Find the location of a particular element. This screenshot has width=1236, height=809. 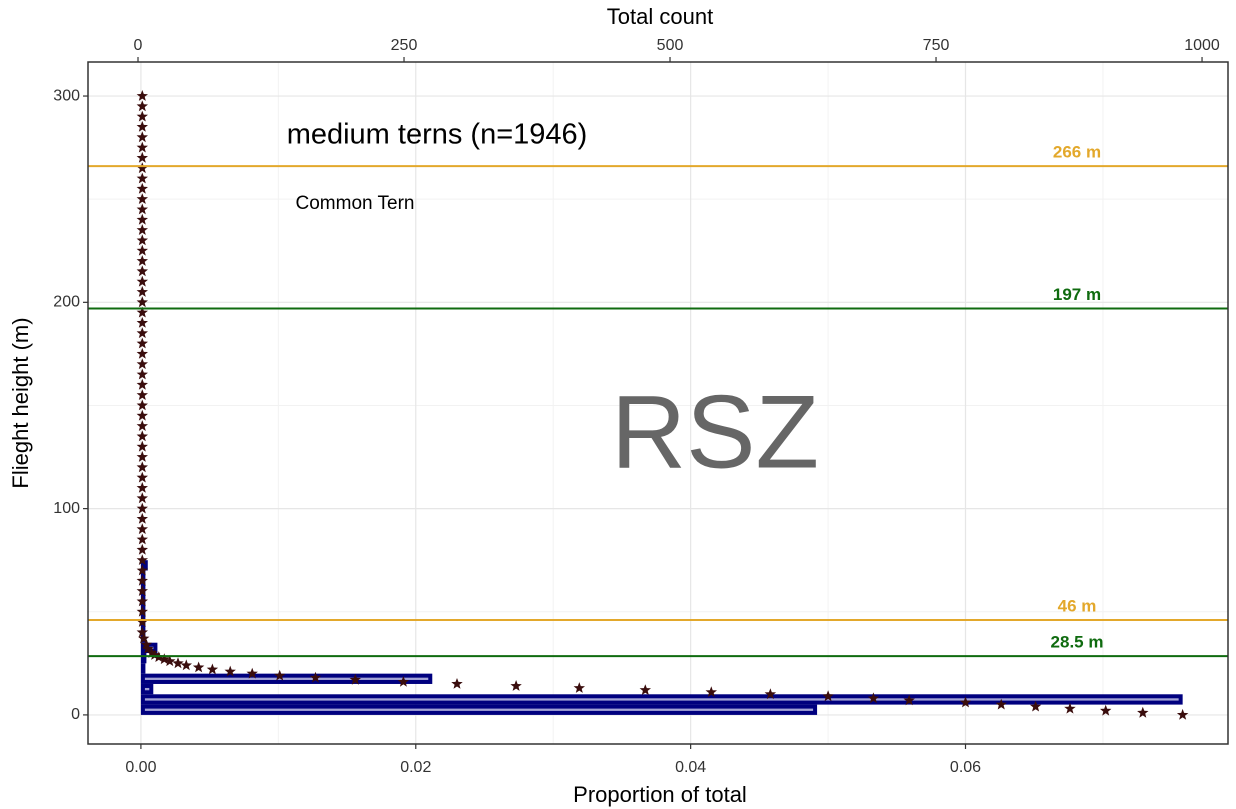

x-tick-label: 0.04 is located at coordinates (690, 768).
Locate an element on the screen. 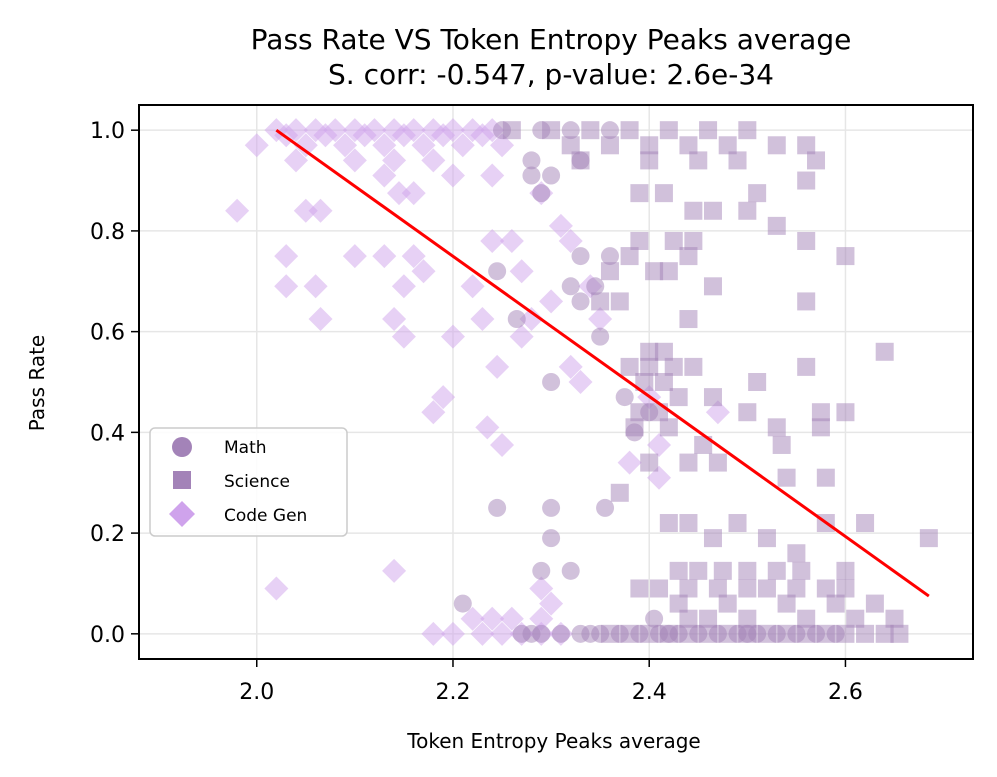 The height and width of the screenshot is (777, 997). y-tick-label: 0.2 is located at coordinates (108, 534).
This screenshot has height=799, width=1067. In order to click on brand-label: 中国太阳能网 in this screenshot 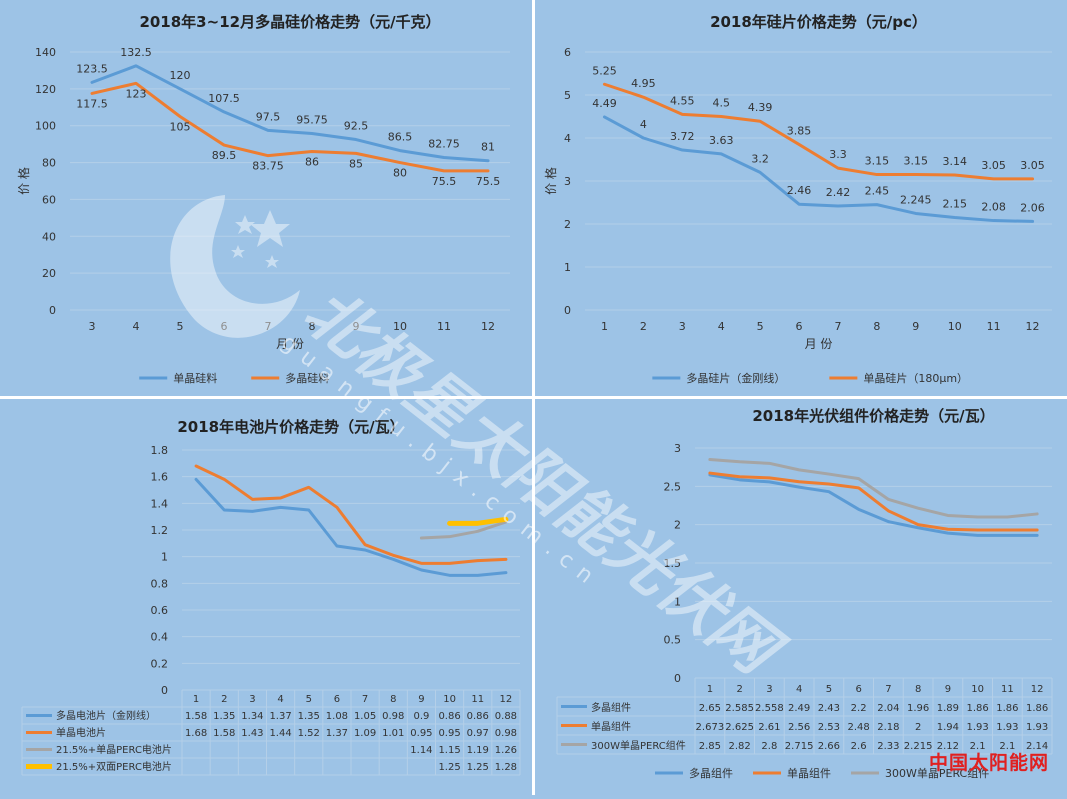, I will do `click(988, 763)`.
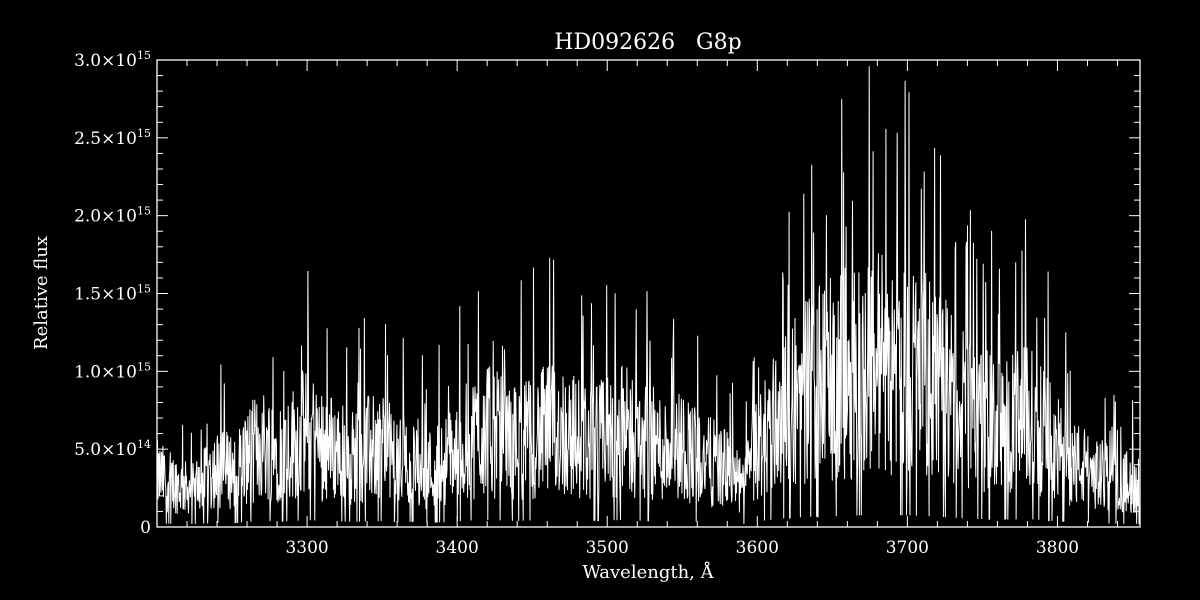 The height and width of the screenshot is (600, 1200). I want to click on x-tick-label: 3400, so click(458, 548).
----
_The task_:
Present the stretch of the listing from its start through the line containing "x-tick-label: 0.04 is" as a Markdown table with the columns Row and Line, one row per line, skipping blank lines and leaving out the pictures.

_Finished task_:
| Row | Line |
|---|---|
| 1 | Find the location of a particular element. This screenshot has width=1236, height=809.  |
| 2 | x-tick-label: 0.04 is located at coordinates (690, 768). |